In the shadow of LLMs

· 862 words · 5 minute read

A few years ago, helped along by zero interest rates, the data space was buzzing. A lot of new companies, mostly SaaS, a lot of new features, frameworks and libraries. To borrow a phrase, it felt like running in front of a train.

Now, with higher interest rates and LLMs devouring most of the VC money, the data space is a lot quieter. There doesn’t seem to be a MAD data landscape this year, but if a new one comes we for the first time see fewer entrants - particularly if we omit the LLM-specific stuff.

Metaplane has been bought by DataDog. Metaphor has been bought by KPMG. Stemma has been bought by Teradata. Data.world has been bought by ServiceNow. Exciting new companies are consumed by old boring enterprise’y ones.

And there are few new entrants. Our eyes are fixed on LLMs, agents, Copilot IDEs and vibe-coding.

What we are talking about 🔗

While there are few new entrants, newly popular entrants or major new features, there are some bright spots.

  • DuckDB is all the rage, slightly helped by the MotherDuck, the duck-as-a-service provider. There is something comical about a bunch of database IT people fawning over a database designed for people who can’t stand databases. But DuckDB is cool, lightweight and fast.
  • Iceberg is perhaps even bigger nowadays. For whatever reason, everybody needs something that can walk and talk like a database table but doesn’t have a database attached and can be read and written to by any number of systems. So the database has been deconstructed into storage, structure, catalog and bring-your-own-compute.
  • Airflow 3 has been released, with some cool new features including data assets. Dagster made a bet on software defined assets several years ago now, and became a darling of many data engineers despite (or perhaps because of) the pile of abstractions and complexity it brings with it.
  • SQLMesh seems to be slowly gaining interest. In short, SQLMesh is an interesting option of your data volumes makes it unadvisable for your developers to run dbt build uncritically. It is also interesting if you don’t feel like using jinja. Generally, SQLMesh seems to have touched a wish for database-agnostic SQL through transpiling (translating) SQL queries.
  • dlt seems oddly popular, as a python-native extract/load tool. It writes its state to the target database, which clutters the target, but if you are OK with that, it might be a useful option for everyone who don’t like the GUI SaaS options but want some minimum of convenience when moving data.

What we aren’t talking about 🔗

There are some topics that seems to have disappeared.

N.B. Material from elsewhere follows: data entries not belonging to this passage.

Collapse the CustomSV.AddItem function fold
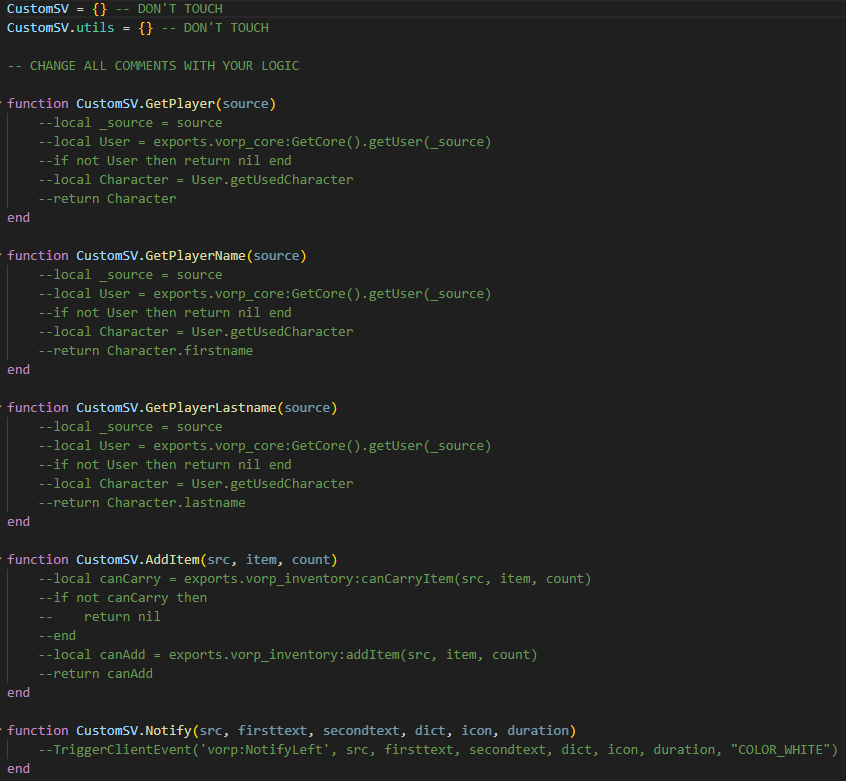This screenshot has height=781, width=846. tap(2, 560)
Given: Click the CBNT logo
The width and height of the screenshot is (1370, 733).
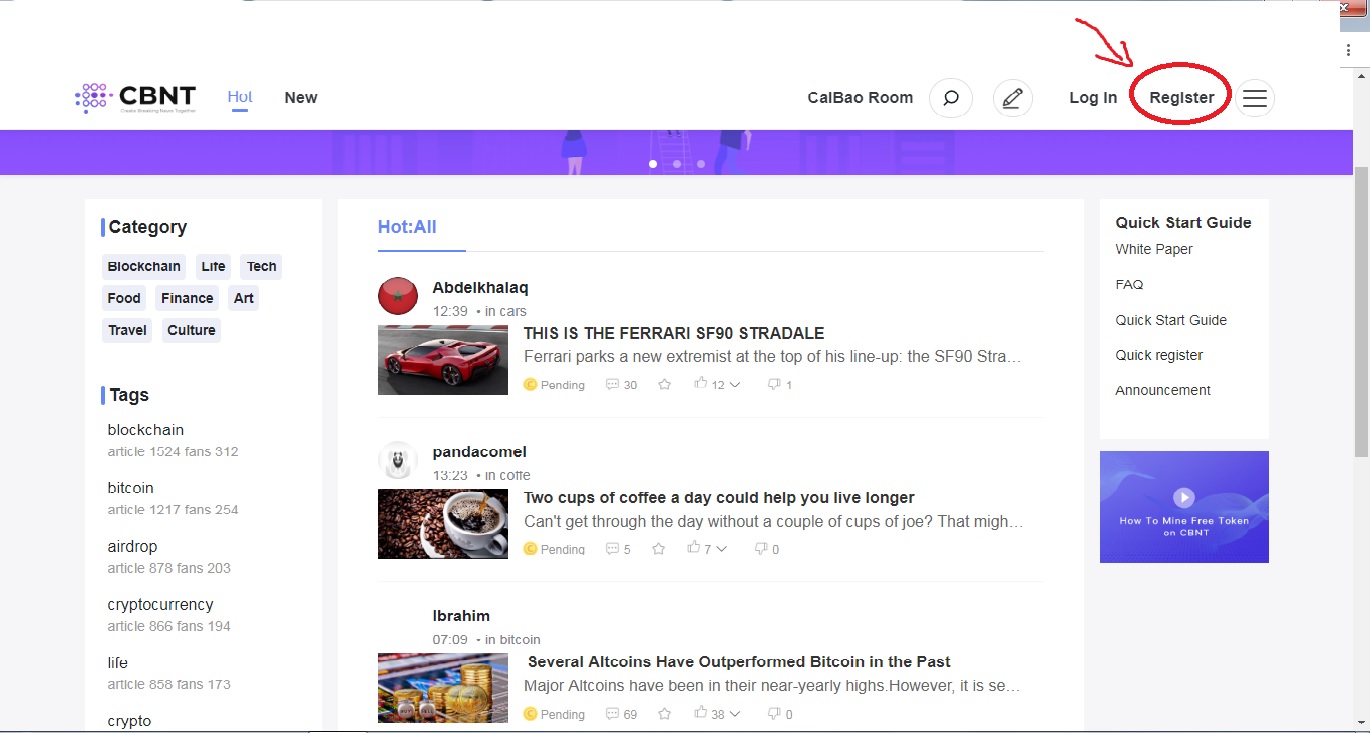Looking at the screenshot, I should coord(135,96).
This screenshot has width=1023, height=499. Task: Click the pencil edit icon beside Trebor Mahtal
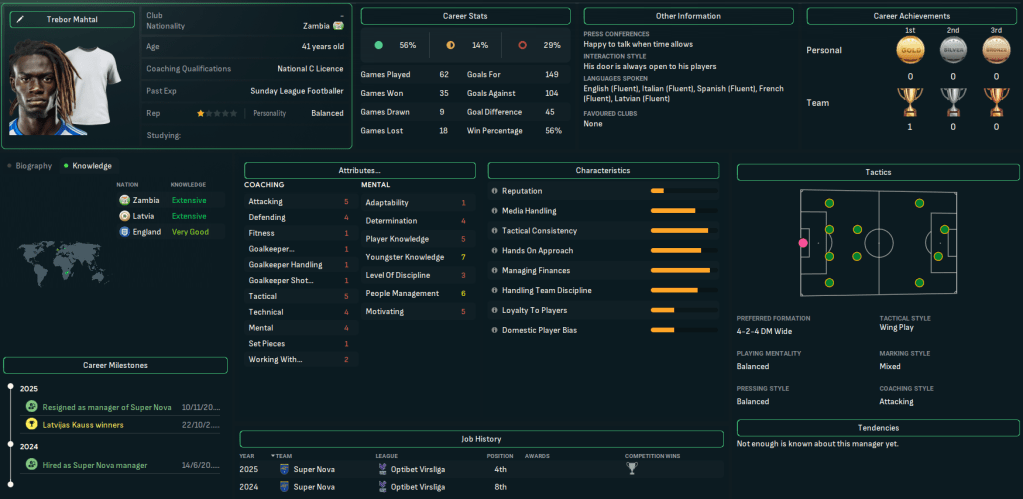point(19,19)
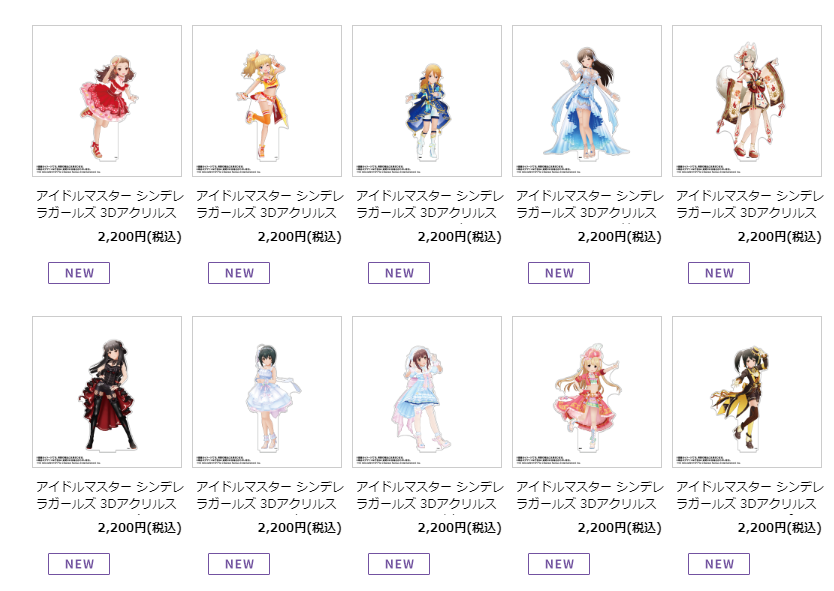Open the white fox-tail kimono figure thumbnail
Viewport: 834px width, 591px height.
tap(747, 101)
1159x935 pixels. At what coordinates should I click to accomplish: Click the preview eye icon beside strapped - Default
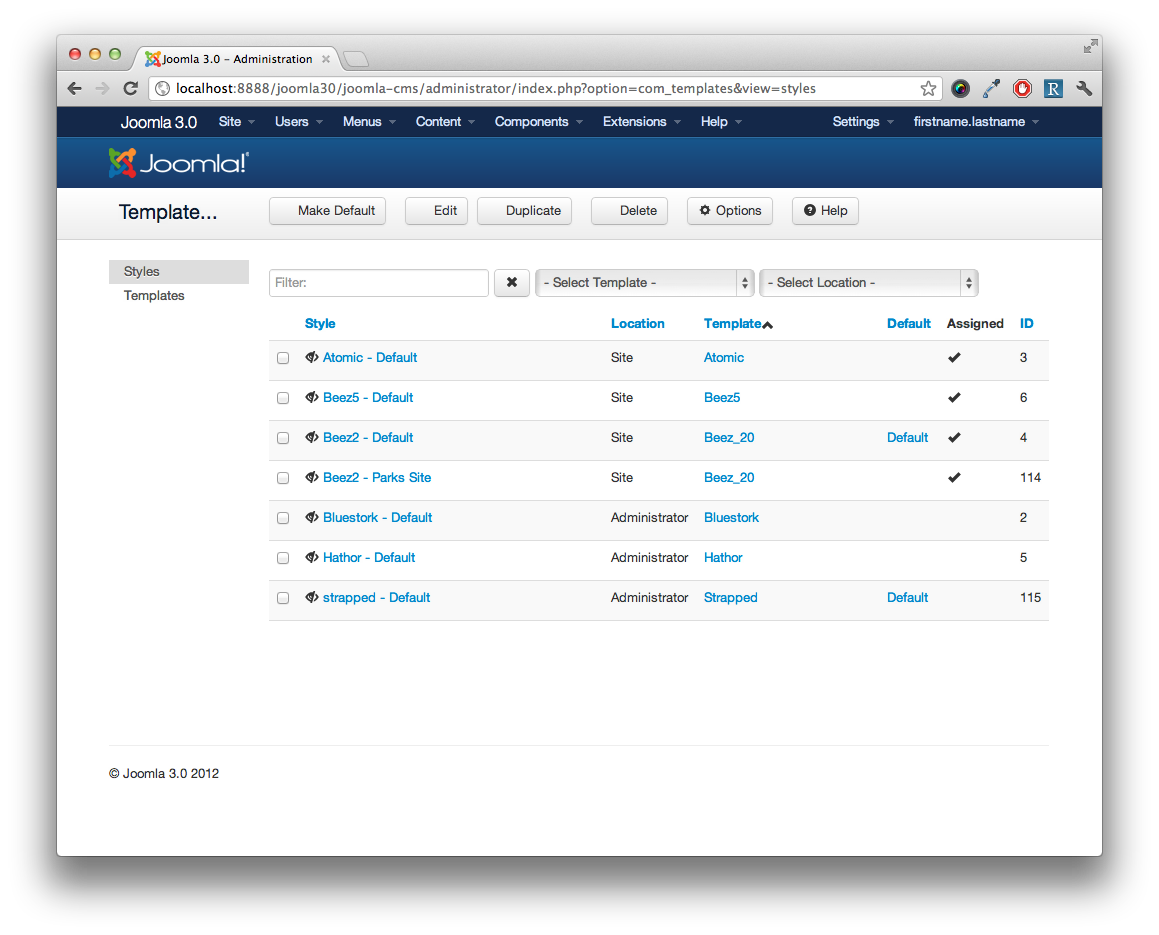point(312,598)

  • Data catalogs used to be a whole area of study. Metaphor, SelectStar, Stemma and Acryl were launched incredibly close to each other. Better metadata was by far the most mentioned answer on Tobias Macy’s Data Engineering Podcast when interviewees were asked what the biggest lack in tooling or technology was. But I haven’t heard talk about data catalogs in the wild for a long time.
  • Vector databases. Granted, this has very much to do with LLMs, but in the start of the LLM/RAG craze we were all looking for vector databases - and lots of companies started making them. It was a wild ride. And then, Databricks, Postgres and Snowflake added vector type columns. And we all agreed that vector columns were all we needed. Keep it boring. Use pg_vector.
  • It used to be I couldn’t go a week without seeing some hot-take from Barr Moses, the founder of MonteCarlo Data. Metaplane and Anomalo were far behind, but still interesting entrants. But the hot-takes are gone now, and the blog is drowning in attempts at making data observability about LLMs.
  • The next best Notebook. As a consequence of Jupyter’s success, it left a whole lot of feature requests in its wake. SaaS startups like Mode, Hex and Hyperquery were out there to offer their very own takes on an enterprise-ready notebook-as-a-service. Now, Mode has been bought by HubSpot and Hyperquery by Deepnote. Hex is still out there, somewhere.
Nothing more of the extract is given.